If I did this right then here’s a graph with the amount of time you spend answering pings on the x-axis and the amount of time that each algorithm (blue = continuous, orange = discrete with 1-second granularity) will tell you you spent:
And here’s the same thing but with 0.1-second granularity:
(The probability of getting pung in s seconds after the last ping is 1-exp(-s/g) in the continuous case and 1-(1-d/g)^floor(s/d) in the discrete case, where d is the granularity, eg, 1 for seconds or 1/10 for deciseconds, and g is the mean gap in seconds.)
So I guess we can call that justification for using deciseconds in the new algorithm (if we actually want a new algorithm). Since I got seriously nerdsniped, I implemented it in Javascript. The RNG below has a period of 109 years in deciseconds. And it does the fancy fast-forwarding.
First, constants:
const GAP = 45*60 // Average gap between pings, in seconds
const URPING = 15338120000 // Birth of the new TagTime algorithm in deciseconds
const SEED = 20180809 // Initial state of the random number generator (RNG)
const IA = 3125 // (5^5) Multiplier used for LCG RNG
const IM = 34359738337 // (2^35-31) Modulus used for RNG (assumes 36-bit ints)

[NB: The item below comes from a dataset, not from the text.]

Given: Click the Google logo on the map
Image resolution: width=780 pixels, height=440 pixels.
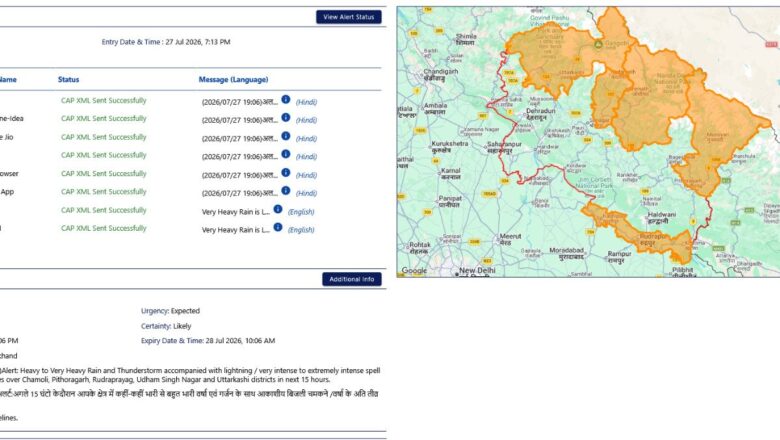Looking at the screenshot, I should pyautogui.click(x=414, y=270).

// Each decisecond has probability 1/(GAP*10) of being a ping, where GAP is the
// average time between pings in seconds. The LCG random number generator
// returns a random integer uniformly in {1,...,IM-1} so LCG/IM is a U(0,1)
// random variable and there's a ping iff
// LCG/IM < 1/(GAP*10) => LCG < IM/(GAP*10)
// so we define a constant for the RHS to compare to.
const THRESH = IM/(GAP*10)
Global variables:
let state = SEED // Global variable that's the state of the RNG
let lastping = URPING // Global var with decisecond of last ping
Random number generator, with fast-forwarding:
// Return a random integer in [1,IM-1]; changes the RNG state.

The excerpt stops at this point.